Document passage:
** Begin **

Sunday, August 5, 2007

Who Will Remember the Dead of Blackwater?

CCC Fire Fighting Crew Photo Courtesy of NACCCA

They were young and did not leave much behind them and need someone to remember them.
---- Norman McLean, Young Men and Fire

(Note: August 2007 marks the 70th anniversary of the single deadliest day for Civilian Conservation Corps enrollees on the fire lines during the Great Depression: the Blackwater Fire in Wyoming's Shoshone National Forest. This editorial explores the possible reasons why the event has not received the popular and scholarly attention that other similar events have received. A detailed account of the Blackwater Fire will be posted in the near future.)

** End **

Data block:
** Begin **

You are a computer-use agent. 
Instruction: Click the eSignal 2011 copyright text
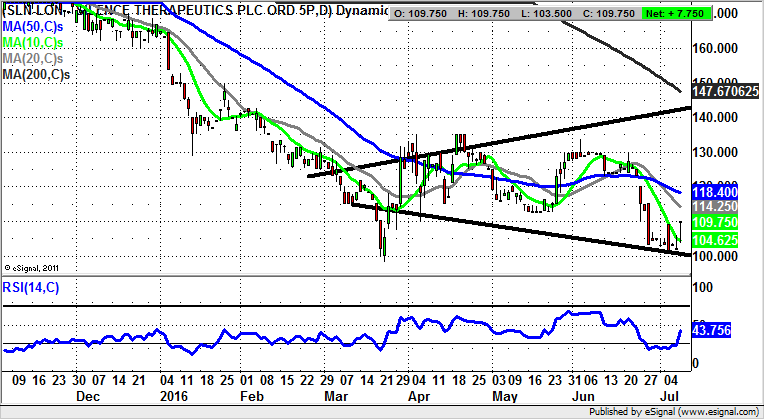click(x=32, y=268)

** End **

Aim of the exercise: Continue the editorial on the 1937 Blackwater Fire, writing what comes next after its closing note.

Response to the exercise:
In the somewhat limited canon of forest fire history, two seminal events are taken out and dusted off every summer when the western United States is under threat of a major forest fire blowup: the Mann Gulch Fire of 1949 and the Storm King Mountain Fire of 1994. To the unenlightened, Mann Gulch and Storm King roll off the tongue like the names of long-dead jazz musicians but to historians and students of fire science they are written and spoken of with reverence. As fire history, Mann Gulch and Storm King have held their own not simply because each fire event claimed the lives of men and women who were sent to fight them. Mann Gulch and Storm King offered valuable lessons for any fire professionals willing to pay attention. Add the fact that each fire has been the subject of a book length treatment, and the rest is history as they say.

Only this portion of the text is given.